Poppy starts Montessori - after three years of being home with me this is a huge step for us both.
And my new baby arrives - a unique show beginning all over again.

Three stages, each with its own challenges and triumphs, each mesmerising and unmissable. Three little people embarking on three huge steps of their lives - and I not only get to watch, I get to clap and cheer and hold their hands. Pass the popcorn and show me the emergency exits - I suspect come September I'll be too stressed, sleep-deprived, hyper, emotional and exhausted to appreciate any of it!

Sunday, June 13, 2010

Notes on a scandal

It's funny the things that trigger it off. You think you find a place for the grief, and then you open the Sunday paper and it bleeds out all over the pages.

I won't go over old ground here. Suffice to say loosing three babies took its toll and took time to try and deal with. When the draw of diving into a depression of grief became too tantalising, I had to make a decision that I wasn't going to let my losses become the over-riding force in my life.

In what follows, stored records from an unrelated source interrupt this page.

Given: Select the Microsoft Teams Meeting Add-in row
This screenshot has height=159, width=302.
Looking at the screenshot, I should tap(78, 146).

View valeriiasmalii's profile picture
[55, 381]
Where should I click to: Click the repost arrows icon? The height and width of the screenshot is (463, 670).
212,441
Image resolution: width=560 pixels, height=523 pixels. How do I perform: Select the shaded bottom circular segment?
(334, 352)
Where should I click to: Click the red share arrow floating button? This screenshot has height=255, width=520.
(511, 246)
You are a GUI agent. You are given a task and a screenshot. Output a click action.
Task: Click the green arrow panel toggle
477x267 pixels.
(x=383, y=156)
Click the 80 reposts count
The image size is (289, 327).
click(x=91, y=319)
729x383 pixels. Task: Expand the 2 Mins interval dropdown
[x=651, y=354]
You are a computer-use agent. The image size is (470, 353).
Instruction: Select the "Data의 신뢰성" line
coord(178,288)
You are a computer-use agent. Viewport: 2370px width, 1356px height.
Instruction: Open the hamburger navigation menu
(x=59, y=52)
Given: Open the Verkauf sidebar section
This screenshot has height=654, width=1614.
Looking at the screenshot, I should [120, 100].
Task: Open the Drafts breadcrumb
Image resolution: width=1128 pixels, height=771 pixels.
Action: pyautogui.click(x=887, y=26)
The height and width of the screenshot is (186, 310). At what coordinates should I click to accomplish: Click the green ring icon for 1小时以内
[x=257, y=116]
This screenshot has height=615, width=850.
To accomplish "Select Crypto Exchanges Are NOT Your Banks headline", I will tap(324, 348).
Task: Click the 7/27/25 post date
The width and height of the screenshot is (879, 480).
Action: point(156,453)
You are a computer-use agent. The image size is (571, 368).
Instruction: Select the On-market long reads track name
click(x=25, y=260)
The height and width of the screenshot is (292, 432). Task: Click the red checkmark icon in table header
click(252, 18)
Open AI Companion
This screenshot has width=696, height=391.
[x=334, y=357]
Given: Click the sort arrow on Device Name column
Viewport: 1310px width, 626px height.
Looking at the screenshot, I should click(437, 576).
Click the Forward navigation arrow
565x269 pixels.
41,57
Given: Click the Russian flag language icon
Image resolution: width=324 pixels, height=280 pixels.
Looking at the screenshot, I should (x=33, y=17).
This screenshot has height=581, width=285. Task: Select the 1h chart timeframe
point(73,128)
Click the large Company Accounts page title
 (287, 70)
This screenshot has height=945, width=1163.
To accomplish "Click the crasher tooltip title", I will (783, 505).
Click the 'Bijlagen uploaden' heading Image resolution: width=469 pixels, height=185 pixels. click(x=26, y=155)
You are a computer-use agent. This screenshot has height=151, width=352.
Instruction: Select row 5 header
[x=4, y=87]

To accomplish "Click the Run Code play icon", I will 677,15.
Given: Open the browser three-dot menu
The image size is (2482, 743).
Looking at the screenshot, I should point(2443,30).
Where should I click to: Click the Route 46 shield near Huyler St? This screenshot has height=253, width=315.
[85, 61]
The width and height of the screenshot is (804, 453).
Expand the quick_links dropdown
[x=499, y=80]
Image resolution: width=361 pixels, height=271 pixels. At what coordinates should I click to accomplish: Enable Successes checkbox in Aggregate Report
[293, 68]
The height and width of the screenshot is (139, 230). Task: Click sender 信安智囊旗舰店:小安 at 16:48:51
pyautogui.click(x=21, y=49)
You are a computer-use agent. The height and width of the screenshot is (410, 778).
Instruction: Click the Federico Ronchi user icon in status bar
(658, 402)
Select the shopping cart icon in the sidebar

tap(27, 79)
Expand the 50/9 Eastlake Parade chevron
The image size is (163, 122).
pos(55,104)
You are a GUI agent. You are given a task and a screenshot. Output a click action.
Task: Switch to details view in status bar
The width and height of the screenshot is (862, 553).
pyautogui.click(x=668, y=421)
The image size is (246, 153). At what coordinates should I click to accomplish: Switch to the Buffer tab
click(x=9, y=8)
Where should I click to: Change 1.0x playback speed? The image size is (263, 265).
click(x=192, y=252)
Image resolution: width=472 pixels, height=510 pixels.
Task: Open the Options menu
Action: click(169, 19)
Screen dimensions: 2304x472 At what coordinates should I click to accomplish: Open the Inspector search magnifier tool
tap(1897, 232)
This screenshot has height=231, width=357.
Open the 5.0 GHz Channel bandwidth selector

That has to be my gains; our girls, and now my third baby on its way.

But there are still moments. Moments still given over to my lost children; moments that belong to them; moments of longing and lost memories. But they are moments amid the mayhem of life and living, happy loud days where the sound of Daisy singing and Poppy laughing fills the silence. And my moments are easier because I know definitively that my babies were lost. I know absolutely they had died. And I know why. I know my chromosome disorder meant they were never going to live. I am lucky.

For the countless women reading the paper with me today who have also lost babies and do not have those assurances, I cannot imagine their pain. The ultrasound scandal that has jammed the Irish radio airwaves and blackened the newpapers has opened up raw wounds for so many vulnerable parents. As more and more women emerge to tell their tragic stories of being told their babies were dead, booked in for D&C's, but somehow had the instinct and strength to fight for second opinions only to discover their babies were alive and well, more and more women who didn't fight, who couldn't insist, who believed the authority bestowed on medical staff - and will now never know if they lost more than their dreams must be feeling the earth has shifted on its axis.

I have felt my losses all over again this week, and my heart aches for those women forever haunted now by the thoughts of 'what if'......

Wednesday, June 9, 2010

Post-holiday blues


Ah the joys of coming home from two glorious weeks of sunshine and lazing about while hubby becomes my hero and does all the cooking, to pouring rain, unfathomable amounts of washing and ironing, and empty fridge and a week of cooking to get organised. Some things never change. Some things do though. This is what I used to say on holiday before I had children:
- Pass the Marlborough Lights love
- Another cocktail? Sure, make it three.
- Do you sell Ambre Solaire oil?
- Let's go to that cosy little restaurant and have a long romantic night
- Let's go clubbing!!
- We can walk around these ancient Greek ruins and then have a bottle of Rose for lunch
- Oooh - Shops!! I'll meet you in an hour.

Here's what I said on a holiday with two young children and pregnant:
- Put your hats on girls.
- Have you put cream on the kids?
- Shall we just go to bed when they settle? It's been a long day.
- Don't run round the pool!
- KEEP YOUR SUN HATS ON!
- NO! You'll turn into an ice-cream if you have any more.
- OK, no more ruins. Let's find a playground.
Still, wouldn't change a thing. OK, maybe the loads of washing.